## Data excerpts
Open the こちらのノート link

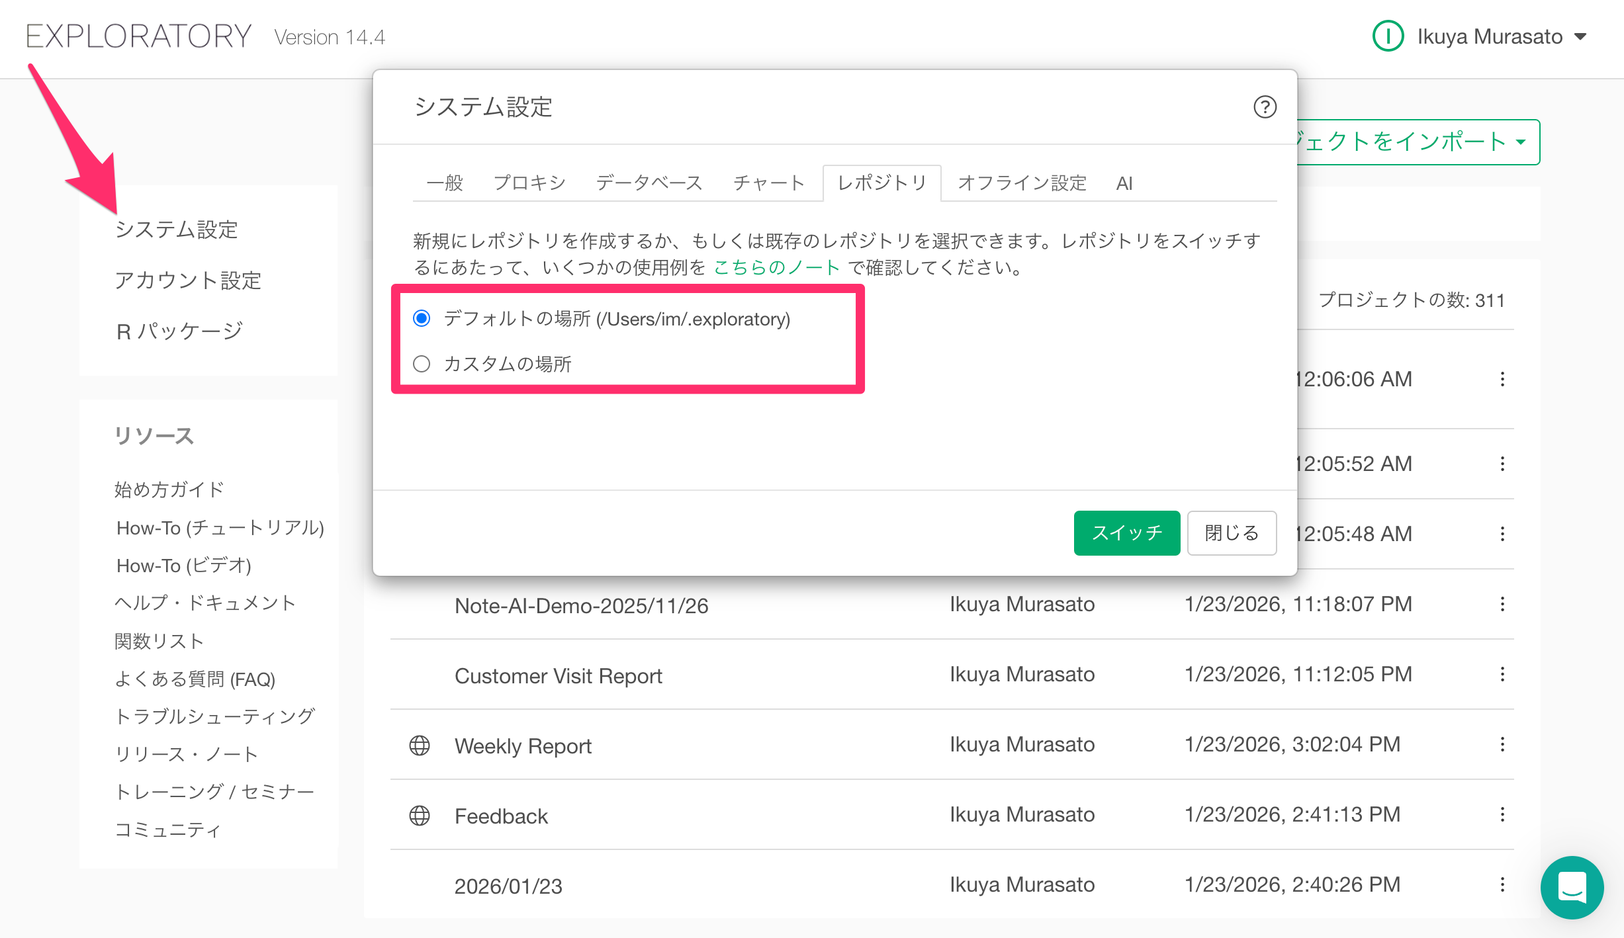pos(776,267)
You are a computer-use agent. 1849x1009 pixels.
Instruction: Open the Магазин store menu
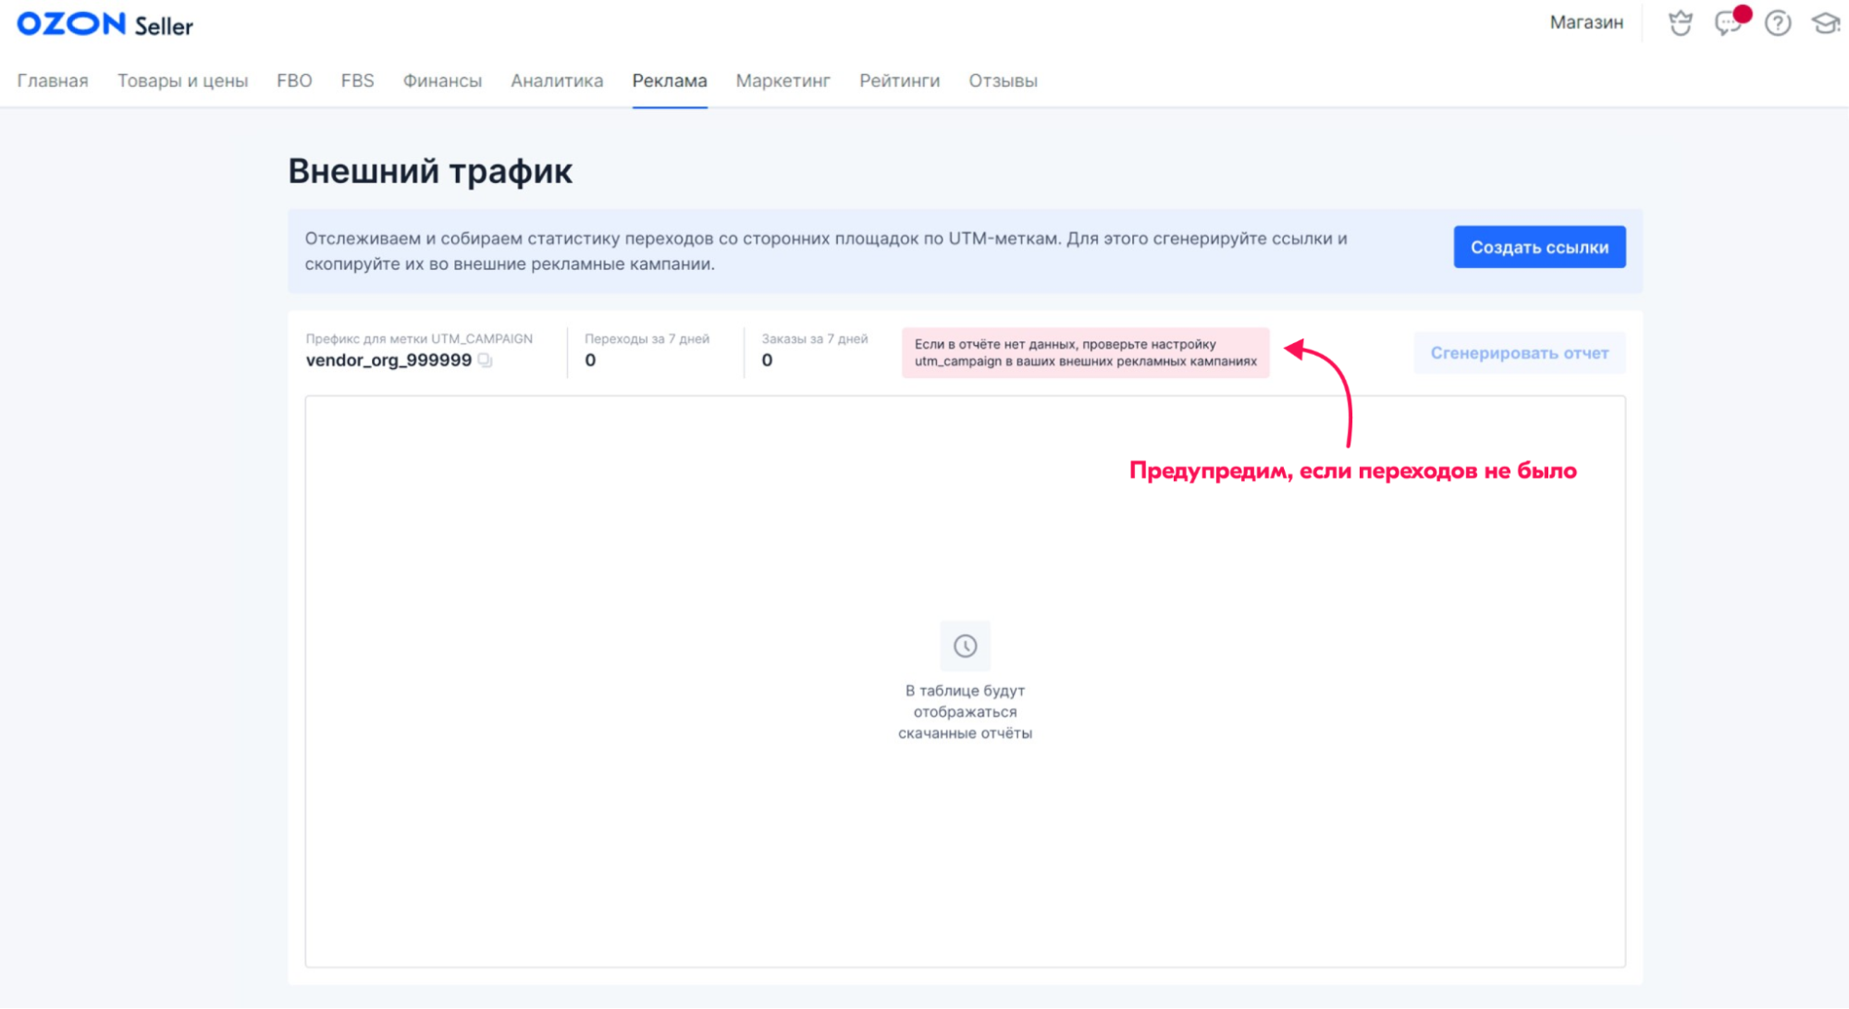(x=1585, y=23)
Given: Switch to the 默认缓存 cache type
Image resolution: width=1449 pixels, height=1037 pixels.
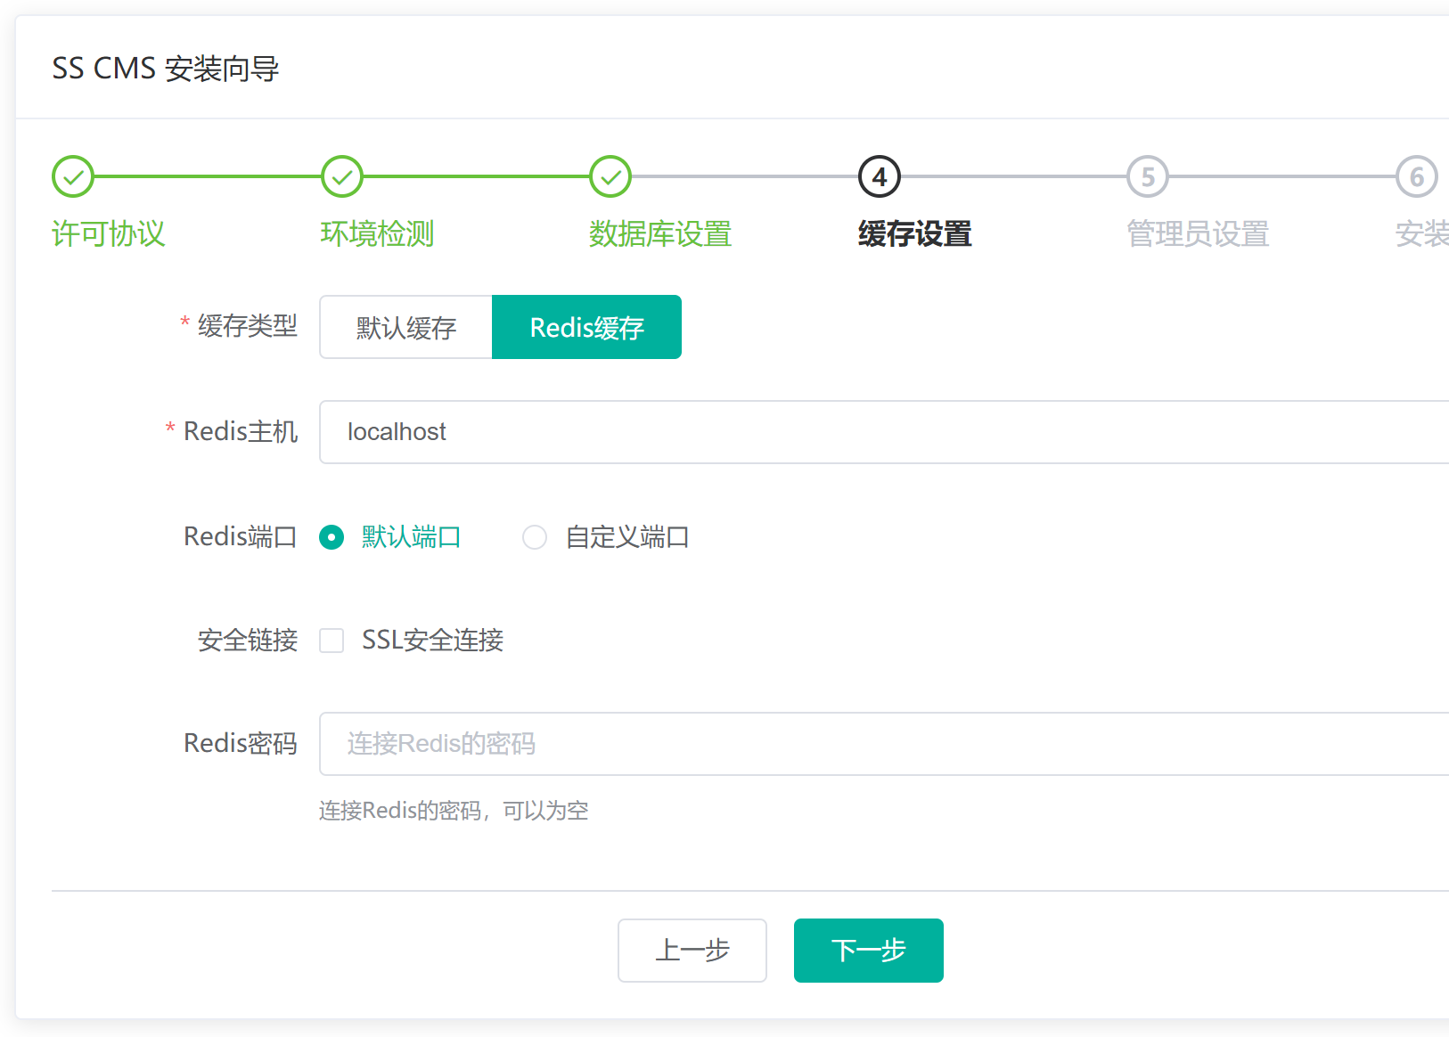Looking at the screenshot, I should pyautogui.click(x=405, y=327).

## Problem description
Please copy every record above exactly, but leave the pictures out.

## Result of this exercise
Open the こちらのノート link

pos(776,267)
You are a computer-use agent. 1849x1009 pixels.
Instruction: Open the Магазин store menu
(x=1585, y=23)
Given: Switch to the 默认缓存 cache type
Image resolution: width=1449 pixels, height=1037 pixels.
Looking at the screenshot, I should pyautogui.click(x=405, y=327).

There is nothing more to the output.